(Records for processing Opens)
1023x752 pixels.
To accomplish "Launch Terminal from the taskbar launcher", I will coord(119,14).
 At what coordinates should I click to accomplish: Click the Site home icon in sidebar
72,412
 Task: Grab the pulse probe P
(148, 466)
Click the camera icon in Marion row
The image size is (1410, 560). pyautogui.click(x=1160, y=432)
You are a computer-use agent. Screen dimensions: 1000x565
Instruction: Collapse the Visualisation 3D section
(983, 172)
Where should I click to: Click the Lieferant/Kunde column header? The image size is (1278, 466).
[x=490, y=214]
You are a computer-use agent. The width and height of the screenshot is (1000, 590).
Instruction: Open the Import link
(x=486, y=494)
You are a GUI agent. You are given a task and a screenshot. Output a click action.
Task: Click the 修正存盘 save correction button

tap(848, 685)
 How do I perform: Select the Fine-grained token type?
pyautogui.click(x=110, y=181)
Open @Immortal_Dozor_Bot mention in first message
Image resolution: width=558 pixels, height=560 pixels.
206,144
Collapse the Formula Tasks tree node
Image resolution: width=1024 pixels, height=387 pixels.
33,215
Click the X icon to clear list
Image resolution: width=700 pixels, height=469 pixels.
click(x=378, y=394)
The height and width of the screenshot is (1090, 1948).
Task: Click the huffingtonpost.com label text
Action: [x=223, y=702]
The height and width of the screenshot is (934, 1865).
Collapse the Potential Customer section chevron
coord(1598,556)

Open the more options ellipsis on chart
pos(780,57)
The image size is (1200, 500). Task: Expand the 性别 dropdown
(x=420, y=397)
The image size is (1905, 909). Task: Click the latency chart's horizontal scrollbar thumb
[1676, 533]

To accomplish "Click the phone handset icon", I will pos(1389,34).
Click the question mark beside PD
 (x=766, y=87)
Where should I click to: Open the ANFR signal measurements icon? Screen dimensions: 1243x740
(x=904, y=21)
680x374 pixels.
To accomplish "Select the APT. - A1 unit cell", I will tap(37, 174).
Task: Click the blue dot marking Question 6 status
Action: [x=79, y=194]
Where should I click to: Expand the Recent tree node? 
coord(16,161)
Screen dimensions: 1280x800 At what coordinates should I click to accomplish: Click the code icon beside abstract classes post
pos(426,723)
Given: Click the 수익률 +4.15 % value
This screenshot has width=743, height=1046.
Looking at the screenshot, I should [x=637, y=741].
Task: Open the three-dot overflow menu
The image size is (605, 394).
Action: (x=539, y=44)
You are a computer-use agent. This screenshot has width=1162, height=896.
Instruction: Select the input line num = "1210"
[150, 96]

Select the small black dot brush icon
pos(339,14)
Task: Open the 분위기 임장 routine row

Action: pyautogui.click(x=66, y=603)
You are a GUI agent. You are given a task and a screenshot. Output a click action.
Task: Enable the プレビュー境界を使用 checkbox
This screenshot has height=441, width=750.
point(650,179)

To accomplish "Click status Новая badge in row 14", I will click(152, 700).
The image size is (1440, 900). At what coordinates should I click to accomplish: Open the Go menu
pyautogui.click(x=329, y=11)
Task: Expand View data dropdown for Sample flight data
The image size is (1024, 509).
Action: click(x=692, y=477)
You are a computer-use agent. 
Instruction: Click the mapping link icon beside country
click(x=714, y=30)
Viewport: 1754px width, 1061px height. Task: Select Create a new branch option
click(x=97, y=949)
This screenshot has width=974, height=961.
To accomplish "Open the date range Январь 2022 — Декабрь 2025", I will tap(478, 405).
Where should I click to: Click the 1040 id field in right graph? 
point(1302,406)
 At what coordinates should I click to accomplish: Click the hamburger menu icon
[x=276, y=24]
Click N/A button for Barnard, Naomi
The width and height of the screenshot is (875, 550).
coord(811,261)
(Records for processing Closes)
▶ Required work:
Write out the entries in full, exactly as given.

▶ Output:
1023x752 pixels.
To accomplish "Launch Terminal from the taskbar launcher", I will coord(119,14).
 At what coordinates should I click to accomplish: Click the Site home icon in sidebar
72,412
 Task: Grab the pulse probe P
(148, 466)
Click the camera icon in Marion row
The image size is (1410, 560). pyautogui.click(x=1160, y=432)
You are a computer-use agent. Screen dimensions: 1000x565
Instruction: Collapse the Visualisation 3D section
(983, 172)
Where should I click to: Click the Lieferant/Kunde column header? The image size is (1278, 466).
[x=490, y=214]
You are a computer-use agent. The width and height of the screenshot is (1000, 590).
Instruction: Open the Import link
(x=486, y=494)
You are a GUI agent. You are given a task and a screenshot. Output a click action.
Task: Click the 修正存盘 save correction button

tap(848, 685)
 How do I perform: Select the Fine-grained token type?
pyautogui.click(x=110, y=181)
Open @Immortal_Dozor_Bot mention in first message
Image resolution: width=558 pixels, height=560 pixels.
206,144
Collapse the Formula Tasks tree node
Image resolution: width=1024 pixels, height=387 pixels.
33,215
Click the X icon to clear list
Image resolution: width=700 pixels, height=469 pixels.
click(x=378, y=394)
The height and width of the screenshot is (1090, 1948).
Task: Click the huffingtonpost.com label text
Action: [x=223, y=702]
The height and width of the screenshot is (934, 1865).
Collapse the Potential Customer section chevron
coord(1598,556)

Open the more options ellipsis on chart
pos(780,57)
The image size is (1200, 500). Task: Expand the 性别 dropdown
(x=420, y=397)
The image size is (1905, 909). Task: Click the latency chart's horizontal scrollbar thumb
[1676, 533]

To accomplish "Click the phone handset icon", I will pos(1389,34).
Click the question mark beside PD
 (x=766, y=87)
Where should I click to: Open the ANFR signal measurements icon? Screen dimensions: 1243x740
(x=904, y=21)
680x374 pixels.
To accomplish "Select the APT. - A1 unit cell", I will tap(37, 174).
Task: Click the blue dot marking Question 6 status
Action: [x=79, y=194]
Where should I click to: Expand the Recent tree node? 
coord(16,161)
Screen dimensions: 1280x800 At what coordinates should I click to accomplish: Click the code icon beside abstract classes post
pos(426,723)
Given: Click the 수익률 +4.15 % value
This screenshot has width=743, height=1046.
Looking at the screenshot, I should [x=637, y=741].
Task: Open the three-dot overflow menu
The image size is (605, 394).
Action: (x=539, y=44)
You are a computer-use agent. This screenshot has width=1162, height=896.
Instruction: Select the input line num = "1210"
[150, 96]

Select the small black dot brush icon
pos(339,14)
Task: Open the 분위기 임장 routine row

Action: pyautogui.click(x=66, y=603)
You are a GUI agent. You are given a task and a screenshot. Output a click action.
Task: Enable the プレビュー境界を使用 checkbox
This screenshot has height=441, width=750.
point(650,179)

To accomplish "Click status Новая badge in row 14", I will click(152, 700).
The image size is (1440, 900). At what coordinates should I click to accomplish: Open the Go menu
pyautogui.click(x=329, y=11)
Task: Expand View data dropdown for Sample flight data
The image size is (1024, 509).
Action: click(x=692, y=477)
You are a computer-use agent. 
Instruction: Click the mapping link icon beside country
click(x=714, y=30)
Viewport: 1754px width, 1061px height. Task: Select Create a new branch option
click(x=97, y=949)
This screenshot has width=974, height=961.
To accomplish "Open the date range Январь 2022 — Декабрь 2025", I will tap(478, 405).
Where should I click to: Click the 1040 id field in right graph? 
point(1302,406)
 At what coordinates should I click to accomplish: Click the hamburger menu icon
[x=276, y=24]
Click N/A button for Barnard, Naomi
The width and height of the screenshot is (875, 550).
coord(811,261)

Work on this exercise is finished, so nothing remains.